SEAT is celebrating a milestone birthday. The first SEAT 600, the most important model for mobility in Spain, is 60 years old today. 27 June 1957 was the registration date of the first unit of a model that, until the arrival of the Ibiza, was the brand’s most iconic vehicle. Manufactured in the Barcelona Zona Franca factory, the launch of the 600 coincided with the inauguration of the SEAT Apprentices School. Today, 60 years and 2,600 students later, the company’s centre is still training future brand employees.
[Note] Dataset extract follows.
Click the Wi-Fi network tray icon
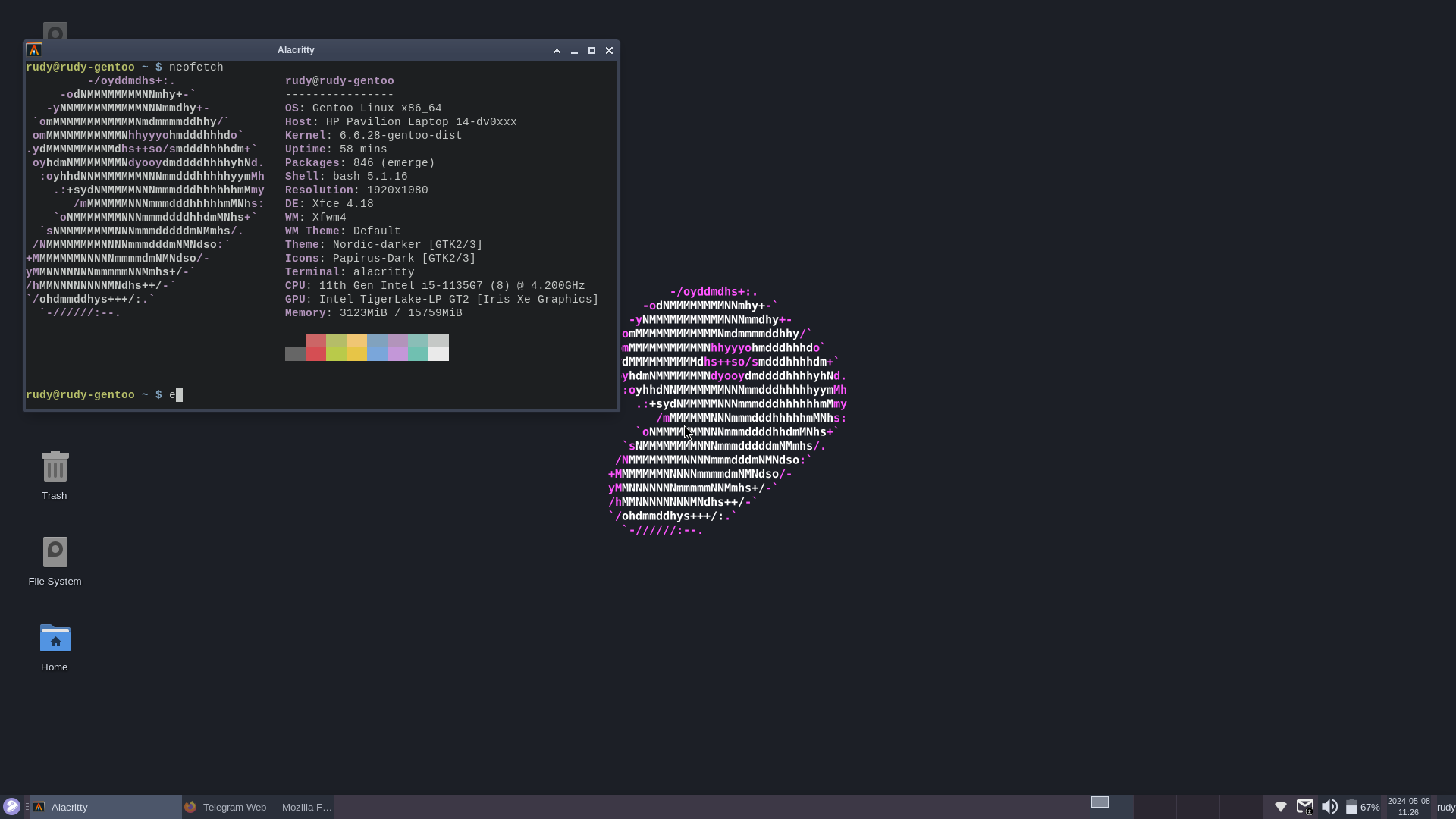 [x=1281, y=807]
Seven years after SEAT’s foundation, and following the launch of a model for the well-heeled class such as the 1400, the 600 was truly revolutionary. It was aimed at the country’s emerging middle class and soon became a runaway success. In order to fulfil such high demand, SEAT progressively increased production, going from 40 cars per day in early 1958 to 240 by late 1964. These figures, which were record-setting at the time in Spain, are a long way from the 700 Ibiza units that SEAT currently makes every day. From 1957 to 1973, SEAT sold 794,406 units of the 600.
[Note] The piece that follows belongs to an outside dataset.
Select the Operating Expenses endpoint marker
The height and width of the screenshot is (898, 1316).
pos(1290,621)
The starting list price of the 600 in 1957 was 65,000 pesetas of the time (equivalent to more than 18,000 euros today), three and a half years of the Spanish population’s then average salary. The industrialisation of the model revolutionised the production system, generated a strong components industry in Spain and helped make it more affordable. In this sense, when the last unit of the 600 was made on 3 August 1973, it cost 77,291 pesetas (around 7,700 euros today), the average salary of nine months of the time. Although it was almost exclusively sold in Spain, the 600 was the first model that SEAT exported. It was sold in Colombia in 1965, followed by countries such as Finland, Belgium, Denmark, the Netherlands or Greece. SEAT exported around 80,000 units of the 600, which was only 10% of the model’s total output volume. By comparison, today SEAT exports 81% of its vehicles to more than 80 countries and is Spain’s major industrial exporter, totalling close to seven billion euros annually, or 2.8% of all Spanish exports. In addition, the company contributes to the country’s wealth with nearly 1% of GDP. Throughout this year, the company is scheduling several events to pay tribute to the 600, which will culminate on 9 September at the Barcelona-Catalunya track, where SEAT hopes to establish a Guinness record by gathering 600 units of the 600. For the moment, there are already 600 vehicles registered for the feat and a long waiting list with many more.
If the 600 was behind the mobility of an entire nation, the Ibiza catapulted SEAT into Europe. At nearly 5.5 million units sold, SEAT’s best-seller enabled the brand to expand its business internationally since its launch in 1984. Today, Germany is SEAT’s main market, and other countries such as Mexico, Turkey and Israel are on the list of the company’s top importers. The fifth generation Ibiza is now on sale. Built in Martorell on the new MQB A0 platform, the Ibiza is the first model to use this platform and will continue to boost sales of the brand.
The new Arona, which was presented yesterday, is SEAT’s first foray into the compact crossover segment. Built on the same platform as the Ibiza, it will be available in dealerships in November, making it SEAT’s fourth launch in the last 18 months as part of the biggest product offensive in company history. SEAT has invested 900 million euros on both models, and with the Arona will increase its market coverage to 75%. The Arona will also help boost SEAT sales even more, which from January to May this year grew by 13.9%.